O próprio Conselho Federal de Medicina encontrou uma solução adequada para a questão, ao determinar que nos serviços onde trabalhem médicos acima de um certo número seja realizada uma eleição entre os membros da categoria para a escolha de um diretor (ou coordenador) clínico. Suas responsabilidades são relevantes, mas não envolvem a gestão direta dos diversos recursos relacionados ao ato de fazer a saúde acontecer (material, dinheiro, pessoas, tecnologias). Não são remunerados por tal função, que tem caráter mais honorífico do que funcional.
Falo diretamente por mim próprio, apoiado em minha experiência de gestor municipal, mas poderia dizer que minhas palavras refletem vivências de todos os que estão ou estiveram dirigentes de serviços de saúde, públicos ou privados. Esta é uma questão a ser enfrentada, aqui e em toda parte. É um dilema que não se resolverá com os favorecimentos e as regalias habituais concedidas aos médicos, quase sempre em detrimento de outras categorias. Deixar simplesmente a mão invisível do mercado agir (na formação médica isto ocorrerá mais cedo ou mais tarde...), para neutralizar os resistentes a mudanças e os inadimplentes no processo de trabalho, significaria trazer ainda mais problemas para a clientela e protelar a verdadeira solução para o problema.

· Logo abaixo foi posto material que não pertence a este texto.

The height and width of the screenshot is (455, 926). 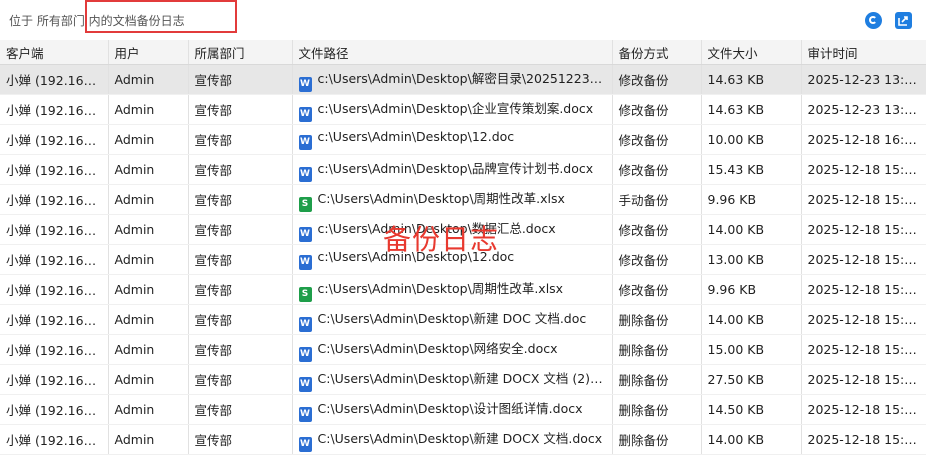 I want to click on audit-time-cell-text: 2025-12-18 15:07:31, so click(x=867, y=290).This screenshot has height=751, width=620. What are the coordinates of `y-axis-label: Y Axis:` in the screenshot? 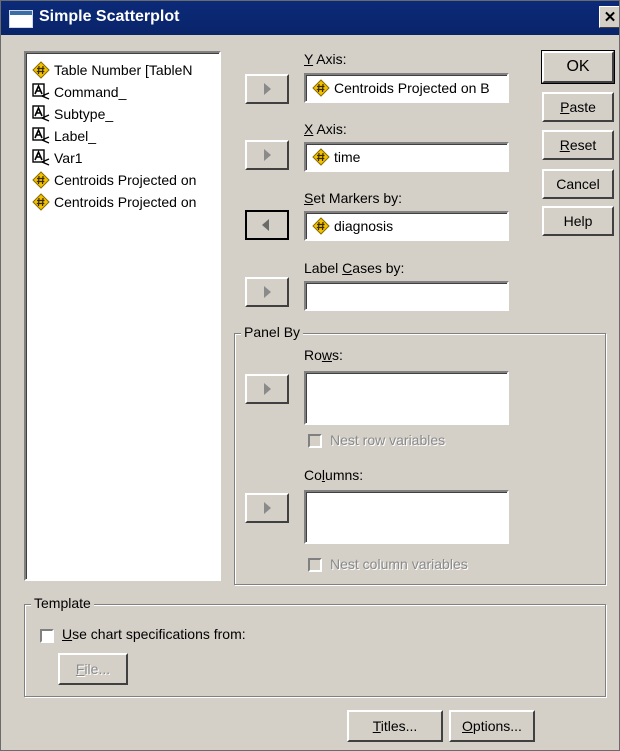 It's located at (326, 59).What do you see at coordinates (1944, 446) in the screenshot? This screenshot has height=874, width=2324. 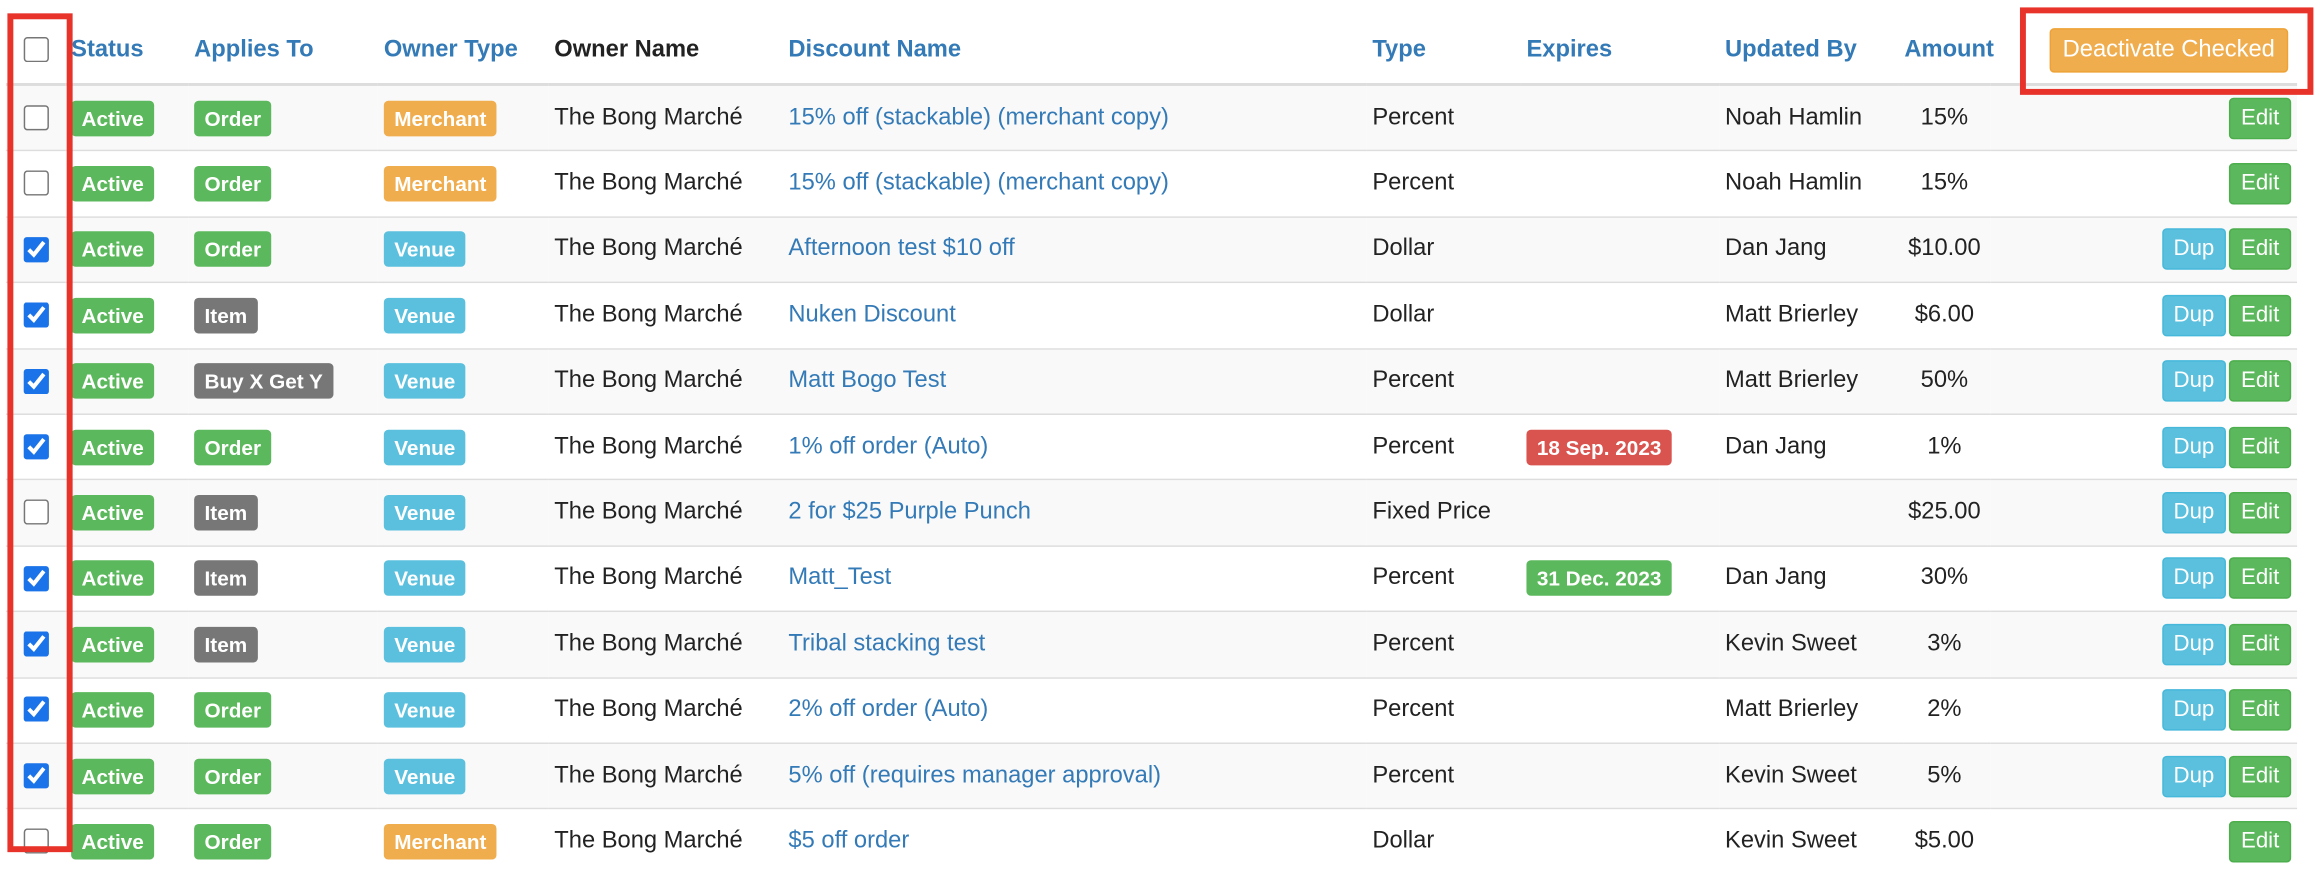 I see `amount-cell: 1%` at bounding box center [1944, 446]. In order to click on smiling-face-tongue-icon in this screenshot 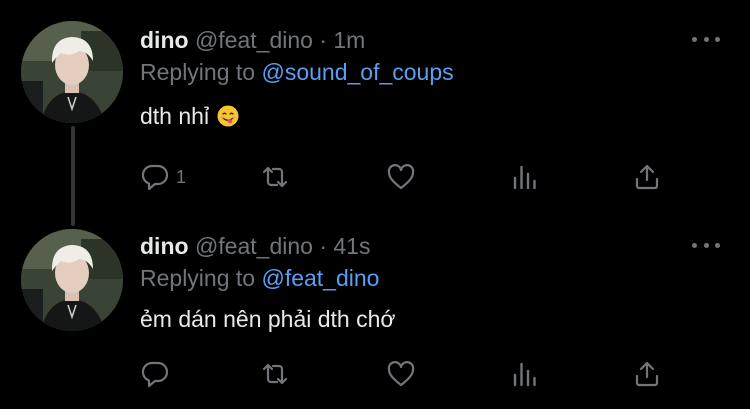, I will do `click(228, 116)`.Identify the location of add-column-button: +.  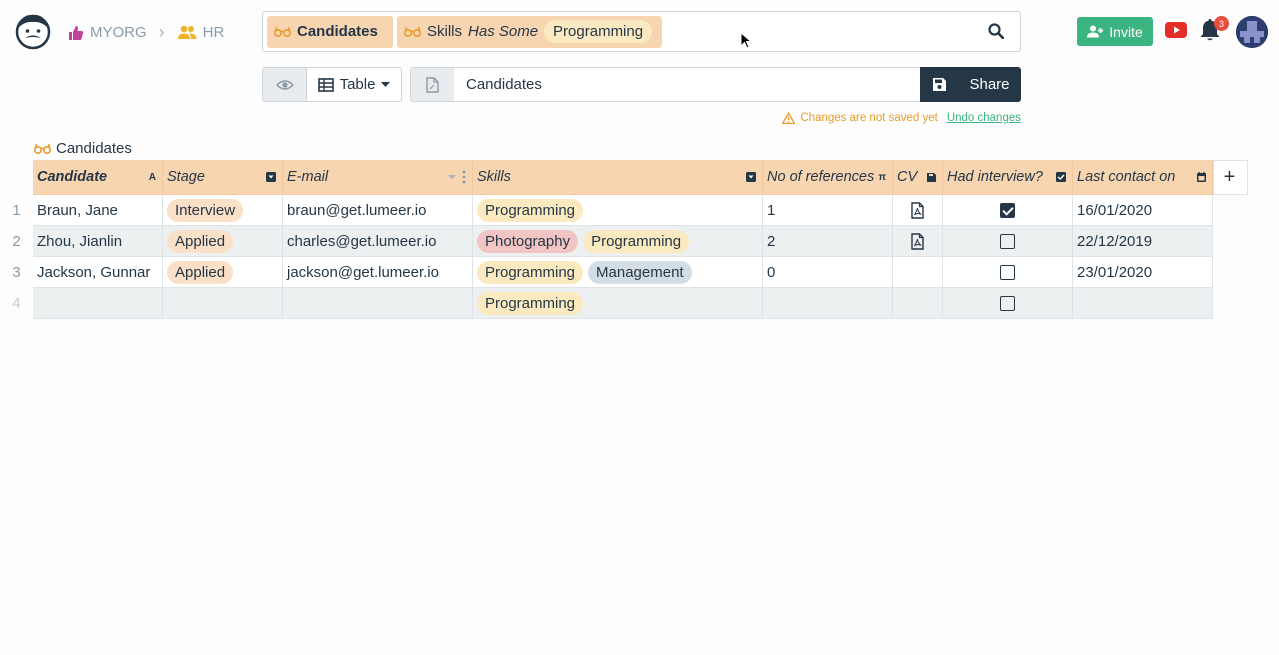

Além do mais, é bom que se supere um conceito ultrapassado: o de que bons cirurgiões, pediatras, ginecologistas e outros profissionais qualificados devem pagar o preço, por vezes elevado, de obedecer a um ditame informal, porém arraigado: “se você é eficiente na sua prática clínica necessariamente será também um bom administrador deste serviço”. Desse jeito, um santo é despido e outro fica nu... Já vi até gente enfartar por conta de equívocos assim!
A questão médica é algo que se resolverá mediante táticas combinadas de coerção e de consenso. Como reivindicação de uma categoria estratégica para o sistema de saúde, ela não deixa de ter legitimidade. Por outro lado, representa um ponto de estrangulamento na gestão da saúde, de enfretamento muito complexo e que, muitas vezes, tem arrastado á vala comum tentativas bem intencionadas de reconstrução do modelo assistencial.
Enfim, tanto os gestores da saúde como as lideranças corporativas médicas são responsáveis pelo problema e não devem fugir de sua solução, bem como não podem perder de vista suas responsabilidades e seu compromisso histórico com a saúde da população.